Paderborn; March 27 thru MARCH 31, 1945

Cpl. Clarence Smoyer
Co. E 32 A.R. - 3rd A.D.
Gunner on T26 Tank

During the race from Herborn to Paderborn, our crew led our group with our T26 Tank. After the breakthrough we moved so fast that many times we passed their roadblocks so quickly that they never got to fire a shot at us. We destroyed a lot of enemy equipment without suffering a lot of damage.
At Paderborn, we had to cross a large open field as we approached the town.This was another hard battle where we had many tanks knocked out. After fighting our way across the open field, we headed toward the railroad station, where we encountered many snipers and troops with panzerfausts (bazookas). Many of our tanks were out of action by this time.The crews took shelter in the railroad station as the battle raged on. We kept changing our position to avoid the panzerfausts which were coming from behind the bank of a raised roadway that led to a bridge over the railroad tracks. We kept shooting high explosive shells into the trees lining this road, trying to get the shell to explode in the trees and scatter shrapnel down on the enemy.
Finally, after a long period of this, we were hit on the muzzle brake of our 90mm cannon with a panzerfaust. This hit caused the 90mm to fire and put a lot of smoke and fire inside the tank. Our tank commander thought the tank was on fire and burning up, so he ordered everybody to abandon tank. Once out of the tank, we were crawling along the hedge row, where the German snipers and machine gunner were trying to pick us off. After we realized the tank was not actually burning up and, except for the hole in the muzzle brake, was ok. So, we quickly got back into the tank and back into the battle.
As we continued firing on the panzerfaust teams, our tank commander looked behind us and saw a Mark V coming toward us about 50 yards away. The tank commander ordered me to turn the gun to the rear, which I did and fired the 90mm, hitting the Mark V in front between the driver and assistant driver, knocking the tank out and killing the assistant driver.
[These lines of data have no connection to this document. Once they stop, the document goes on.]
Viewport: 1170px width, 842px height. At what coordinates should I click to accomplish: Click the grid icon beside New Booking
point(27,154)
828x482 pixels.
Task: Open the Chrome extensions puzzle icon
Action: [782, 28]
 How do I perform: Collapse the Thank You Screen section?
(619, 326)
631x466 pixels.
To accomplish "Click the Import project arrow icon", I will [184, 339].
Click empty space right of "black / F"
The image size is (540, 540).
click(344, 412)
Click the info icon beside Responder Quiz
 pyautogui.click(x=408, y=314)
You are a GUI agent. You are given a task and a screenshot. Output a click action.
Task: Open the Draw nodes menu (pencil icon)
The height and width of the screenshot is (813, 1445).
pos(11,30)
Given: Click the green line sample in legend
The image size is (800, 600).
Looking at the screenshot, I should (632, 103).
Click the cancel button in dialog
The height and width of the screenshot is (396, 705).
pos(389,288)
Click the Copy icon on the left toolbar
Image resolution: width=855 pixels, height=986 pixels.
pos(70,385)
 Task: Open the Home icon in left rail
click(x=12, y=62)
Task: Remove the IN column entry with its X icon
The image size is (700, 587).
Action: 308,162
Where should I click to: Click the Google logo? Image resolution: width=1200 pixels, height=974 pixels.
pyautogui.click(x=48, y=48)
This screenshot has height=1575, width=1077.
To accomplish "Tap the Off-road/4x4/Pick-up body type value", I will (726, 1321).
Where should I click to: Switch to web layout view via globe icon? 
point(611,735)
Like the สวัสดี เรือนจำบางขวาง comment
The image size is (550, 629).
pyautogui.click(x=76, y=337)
The rest of their crew bailed out and ran away. 1 fired over the head of one of them with our machine gun. He fell in the street and kept watching our tank. Finally, he got up and ran down the street. I didn't want to shoot him in the back so I left him go.
After a while, our crewmen, who were in the railroad station, saw the German tank and thought he was going to fire on them. They were relieved to find out that we had already knocked the tank out. After we knocked this tank out, the Germans faded away and the battle for Paderborn was over.
Some months ago there was an article in our 3rd A.D. Newsletter giving credit to a fighter pilot for knocking out the last German Tank in Paderborn. I believe we destroyed the last German tank, so if the article in the newsletter referred to the one by the railroad station, then the crew from the T26 from E Co. 32 A.R. should have been given credit. At any rate, after we destroyed this tank the battle for Paderborn in our area was over. T26 Crew at Paderborn:
Tank Commander - Robert Early, Fountain, Minn.
Gunner - Clarence Smoyer, Lehighton, Pa.
Tank Driver - Wm McVey, Jackson, Mich.
Asst. Gunner - was replacement - don't remember name
Asst. Driver - Homer Davis, Moorehead, Ky.